(Data to process begins)

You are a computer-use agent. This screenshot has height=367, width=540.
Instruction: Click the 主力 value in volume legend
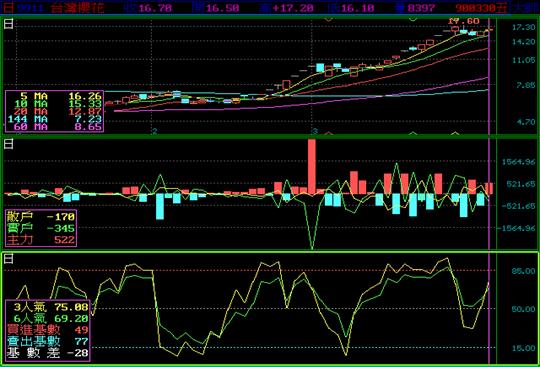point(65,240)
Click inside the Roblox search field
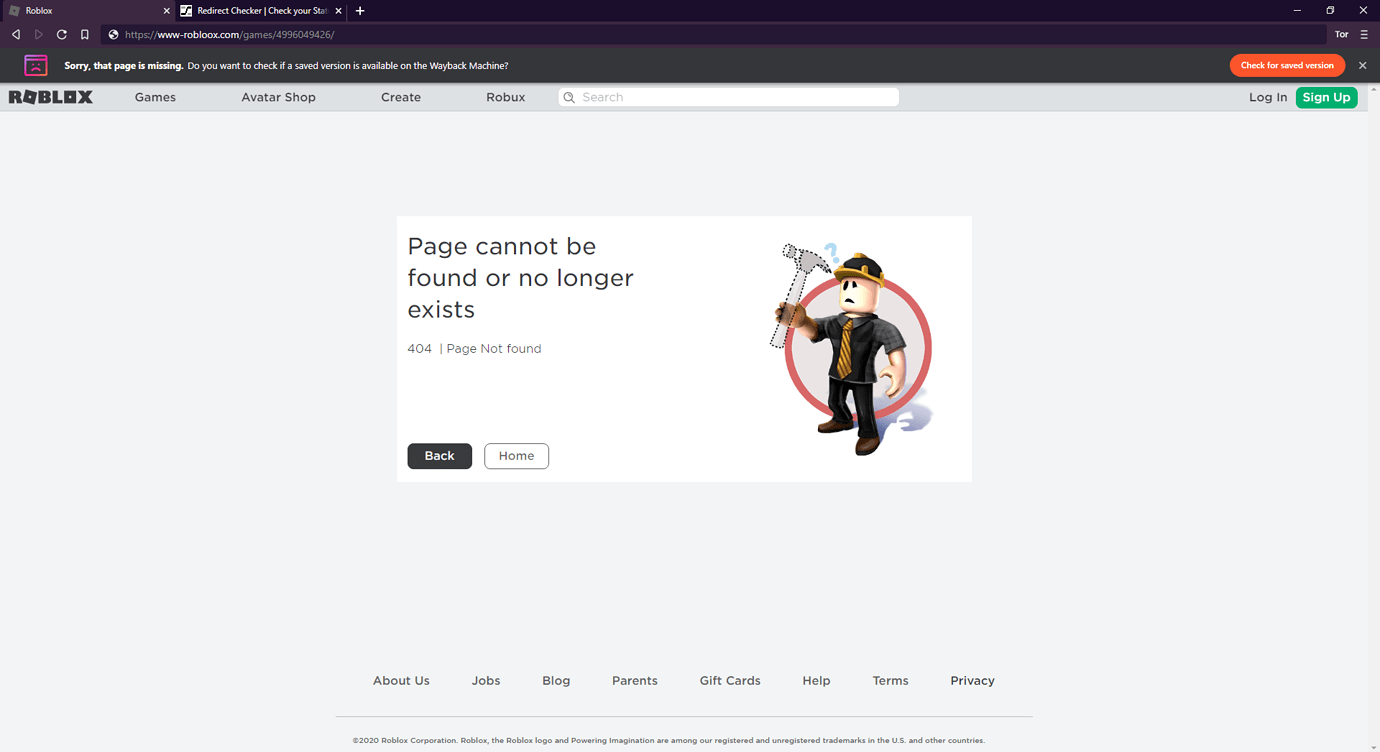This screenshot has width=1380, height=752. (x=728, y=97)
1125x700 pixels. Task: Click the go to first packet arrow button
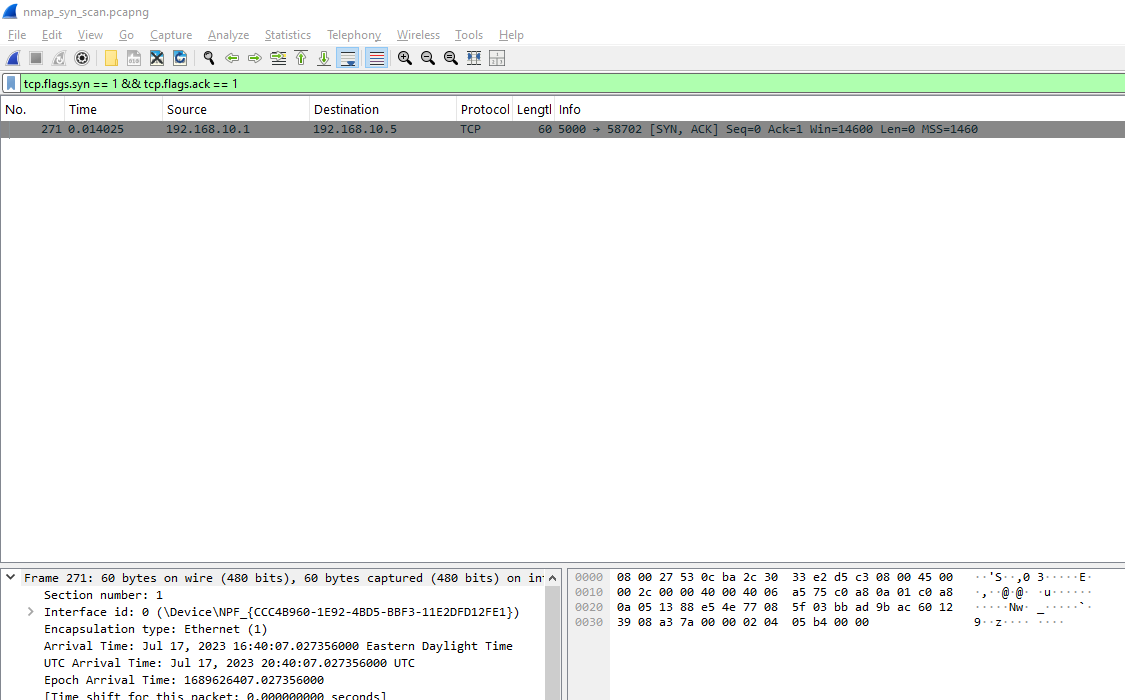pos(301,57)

(Data to process ends)

- Work instruction -
Word for word, restate the lines from the one containing "Instruction: Click the" through the end of the entries. Do not include pictures.

- Result of this task -
Instruction: Click the 主力 value in volume legend
point(65,240)
Click inside the Roblox search field
This screenshot has width=1380, height=752. (x=728, y=97)
1125x700 pixels. Task: Click the go to first packet arrow button
pos(301,57)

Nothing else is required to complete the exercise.